_Exercise directions_.
Please copy every line from the records below that contains the string "picture".

_Data supplied_.
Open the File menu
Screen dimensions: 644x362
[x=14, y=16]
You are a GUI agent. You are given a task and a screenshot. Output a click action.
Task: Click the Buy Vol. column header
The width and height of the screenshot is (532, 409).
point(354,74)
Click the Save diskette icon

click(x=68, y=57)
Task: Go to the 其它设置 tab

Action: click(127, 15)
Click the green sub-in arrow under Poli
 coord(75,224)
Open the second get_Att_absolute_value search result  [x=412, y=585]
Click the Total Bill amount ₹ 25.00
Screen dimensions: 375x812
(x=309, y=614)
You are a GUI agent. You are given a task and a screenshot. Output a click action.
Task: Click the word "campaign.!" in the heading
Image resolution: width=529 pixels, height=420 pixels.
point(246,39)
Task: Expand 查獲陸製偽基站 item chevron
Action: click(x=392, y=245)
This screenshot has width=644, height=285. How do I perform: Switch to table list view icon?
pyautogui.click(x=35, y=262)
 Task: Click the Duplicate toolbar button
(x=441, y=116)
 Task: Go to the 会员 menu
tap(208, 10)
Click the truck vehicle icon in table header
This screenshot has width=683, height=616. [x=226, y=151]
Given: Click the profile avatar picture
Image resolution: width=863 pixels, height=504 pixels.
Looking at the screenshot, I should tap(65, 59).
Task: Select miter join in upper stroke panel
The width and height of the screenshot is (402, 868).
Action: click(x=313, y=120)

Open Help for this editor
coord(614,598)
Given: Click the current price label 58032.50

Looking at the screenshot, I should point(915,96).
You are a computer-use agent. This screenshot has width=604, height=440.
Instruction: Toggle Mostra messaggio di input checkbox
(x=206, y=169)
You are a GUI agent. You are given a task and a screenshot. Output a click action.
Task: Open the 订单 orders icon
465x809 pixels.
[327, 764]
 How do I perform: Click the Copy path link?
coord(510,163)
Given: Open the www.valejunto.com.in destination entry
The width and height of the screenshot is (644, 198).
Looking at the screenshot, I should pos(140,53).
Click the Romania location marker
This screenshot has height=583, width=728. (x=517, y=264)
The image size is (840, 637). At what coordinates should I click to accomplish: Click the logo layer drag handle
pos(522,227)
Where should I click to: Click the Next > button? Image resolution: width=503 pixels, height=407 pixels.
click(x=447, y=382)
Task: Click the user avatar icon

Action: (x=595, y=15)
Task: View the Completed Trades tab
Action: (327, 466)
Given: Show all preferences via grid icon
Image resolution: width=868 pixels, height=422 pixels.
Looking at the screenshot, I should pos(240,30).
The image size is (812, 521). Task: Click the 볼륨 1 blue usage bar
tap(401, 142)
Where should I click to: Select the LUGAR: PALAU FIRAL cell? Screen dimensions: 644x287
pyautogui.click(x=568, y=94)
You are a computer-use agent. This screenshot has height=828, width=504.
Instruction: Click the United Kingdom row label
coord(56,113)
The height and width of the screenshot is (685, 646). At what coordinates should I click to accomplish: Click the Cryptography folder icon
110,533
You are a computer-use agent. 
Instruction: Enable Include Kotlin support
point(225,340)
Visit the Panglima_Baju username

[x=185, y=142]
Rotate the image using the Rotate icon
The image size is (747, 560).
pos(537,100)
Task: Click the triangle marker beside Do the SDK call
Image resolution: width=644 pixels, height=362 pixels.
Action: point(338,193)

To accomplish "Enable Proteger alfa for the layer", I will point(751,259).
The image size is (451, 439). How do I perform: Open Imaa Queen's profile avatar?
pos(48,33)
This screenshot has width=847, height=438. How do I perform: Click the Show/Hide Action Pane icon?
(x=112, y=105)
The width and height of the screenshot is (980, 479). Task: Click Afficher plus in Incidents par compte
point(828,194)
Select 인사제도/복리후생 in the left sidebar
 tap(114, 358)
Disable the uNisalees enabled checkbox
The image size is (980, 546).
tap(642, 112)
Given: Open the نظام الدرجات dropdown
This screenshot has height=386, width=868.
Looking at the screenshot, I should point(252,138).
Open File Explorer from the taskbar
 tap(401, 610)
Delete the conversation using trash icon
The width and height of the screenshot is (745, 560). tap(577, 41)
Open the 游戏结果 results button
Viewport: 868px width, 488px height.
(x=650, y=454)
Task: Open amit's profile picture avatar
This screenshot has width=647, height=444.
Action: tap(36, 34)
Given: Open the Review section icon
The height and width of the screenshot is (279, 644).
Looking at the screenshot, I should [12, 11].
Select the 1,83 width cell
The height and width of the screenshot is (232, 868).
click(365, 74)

_Exercise output_.
Given: Click the profile avatar picture
Task: Open amit's profile picture avatar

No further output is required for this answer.